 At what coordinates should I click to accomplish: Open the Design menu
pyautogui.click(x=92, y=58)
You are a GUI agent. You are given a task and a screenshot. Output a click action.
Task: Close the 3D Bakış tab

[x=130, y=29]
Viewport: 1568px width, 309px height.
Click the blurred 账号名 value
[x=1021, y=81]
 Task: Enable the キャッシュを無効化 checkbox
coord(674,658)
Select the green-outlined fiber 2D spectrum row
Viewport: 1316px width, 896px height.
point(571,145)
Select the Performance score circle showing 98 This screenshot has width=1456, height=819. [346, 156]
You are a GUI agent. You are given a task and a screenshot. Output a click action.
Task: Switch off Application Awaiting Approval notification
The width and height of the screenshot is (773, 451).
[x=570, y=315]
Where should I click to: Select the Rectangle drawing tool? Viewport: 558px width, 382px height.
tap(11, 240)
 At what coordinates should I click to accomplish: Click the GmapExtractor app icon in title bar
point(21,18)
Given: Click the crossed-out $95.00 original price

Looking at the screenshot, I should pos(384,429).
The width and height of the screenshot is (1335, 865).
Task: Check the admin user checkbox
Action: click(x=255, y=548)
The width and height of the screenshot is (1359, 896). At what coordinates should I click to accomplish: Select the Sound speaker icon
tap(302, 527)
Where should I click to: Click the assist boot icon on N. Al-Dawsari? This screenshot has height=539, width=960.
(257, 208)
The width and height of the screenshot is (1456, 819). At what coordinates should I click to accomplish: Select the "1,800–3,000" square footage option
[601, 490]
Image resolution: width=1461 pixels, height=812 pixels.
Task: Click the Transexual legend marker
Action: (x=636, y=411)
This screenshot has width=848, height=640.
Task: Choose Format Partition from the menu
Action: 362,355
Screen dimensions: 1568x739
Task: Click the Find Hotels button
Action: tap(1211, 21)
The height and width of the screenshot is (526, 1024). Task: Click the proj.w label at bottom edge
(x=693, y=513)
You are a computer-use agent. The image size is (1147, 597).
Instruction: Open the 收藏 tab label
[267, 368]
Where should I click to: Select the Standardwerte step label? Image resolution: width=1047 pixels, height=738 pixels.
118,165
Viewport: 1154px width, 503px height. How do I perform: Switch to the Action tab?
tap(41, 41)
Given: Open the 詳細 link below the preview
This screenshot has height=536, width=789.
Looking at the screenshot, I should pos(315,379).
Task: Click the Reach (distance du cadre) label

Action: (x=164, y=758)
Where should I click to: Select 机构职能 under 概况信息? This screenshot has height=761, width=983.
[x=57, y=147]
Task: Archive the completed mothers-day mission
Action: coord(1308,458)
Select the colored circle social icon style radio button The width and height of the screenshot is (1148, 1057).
────────────────────────────────────────
TASK STATEMENT - Rewrite all of the lines above, replacing "Where should I click to" with "Where do I click to" and leaving everything else unchanged.

THE RESPONSE -
 At what coordinates should I click to accomplish: Open the Design menu
pyautogui.click(x=92, y=58)
You are a GUI agent. You are given a task and a screenshot. Output a click action.
Task: Close the 3D Bakış tab

[x=130, y=29]
Viewport: 1568px width, 309px height.
Click the blurred 账号名 value
[x=1021, y=81]
 Task: Enable the キャッシュを無効化 checkbox
coord(674,658)
Select the green-outlined fiber 2D spectrum row
Viewport: 1316px width, 896px height.
point(571,145)
Select the Performance score circle showing 98 This screenshot has width=1456, height=819. [346, 156]
You are a GUI agent. You are given a task and a screenshot. Output a click action.
Task: Switch off Application Awaiting Approval notification
The width and height of the screenshot is (773, 451).
[x=570, y=315]
Where do I click to: Select the Rectangle drawing tool? Viewport: 558px width, 382px height.
tap(11, 240)
 At what coordinates should I click to accomplish: Click the GmapExtractor app icon in title bar
point(21,18)
Given: Click the crossed-out $95.00 original price

Looking at the screenshot, I should pos(384,429).
The width and height of the screenshot is (1335, 865).
Task: Check the admin user checkbox
Action: click(x=255, y=548)
The width and height of the screenshot is (1359, 896). At what coordinates should I click to accomplish: Select the Sound speaker icon
tap(302, 527)
Where do I click to: Click the assist boot icon on N. Al-Dawsari? This screenshot has height=539, width=960.
(257, 208)
The width and height of the screenshot is (1456, 819). At what coordinates should I click to accomplish: Select the "1,800–3,000" square footage option
[601, 490]
Image resolution: width=1461 pixels, height=812 pixels.
Task: Click the Transexual legend marker
Action: (x=636, y=411)
This screenshot has width=848, height=640.
Task: Choose Format Partition from the menu
Action: 362,355
Screen dimensions: 1568x739
Task: Click the Find Hotels button
Action: tap(1211, 21)
The height and width of the screenshot is (526, 1024). Task: Click the proj.w label at bottom edge
(x=693, y=513)
You are a computer-use agent. The image size is (1147, 597).
Instruction: Open the 收藏 tab label
[267, 368]
Where do I click to: Select the Standardwerte step label? Image resolution: width=1047 pixels, height=738 pixels.
118,165
Viewport: 1154px width, 503px height. How do I perform: Switch to the Action tab?
tap(41, 41)
Given: Open the 詳細 link below the preview
This screenshot has height=536, width=789.
Looking at the screenshot, I should pos(315,379).
Task: Click the Reach (distance du cadre) label

Action: (x=164, y=758)
Where do I click to: Select 机构职能 under 概况信息? This screenshot has height=761, width=983.
[x=57, y=147]
Task: Archive the completed mothers-day mission
Action: coord(1308,458)
Select the colored circle social icon style radio button The width and height of the screenshot is (1148, 1057).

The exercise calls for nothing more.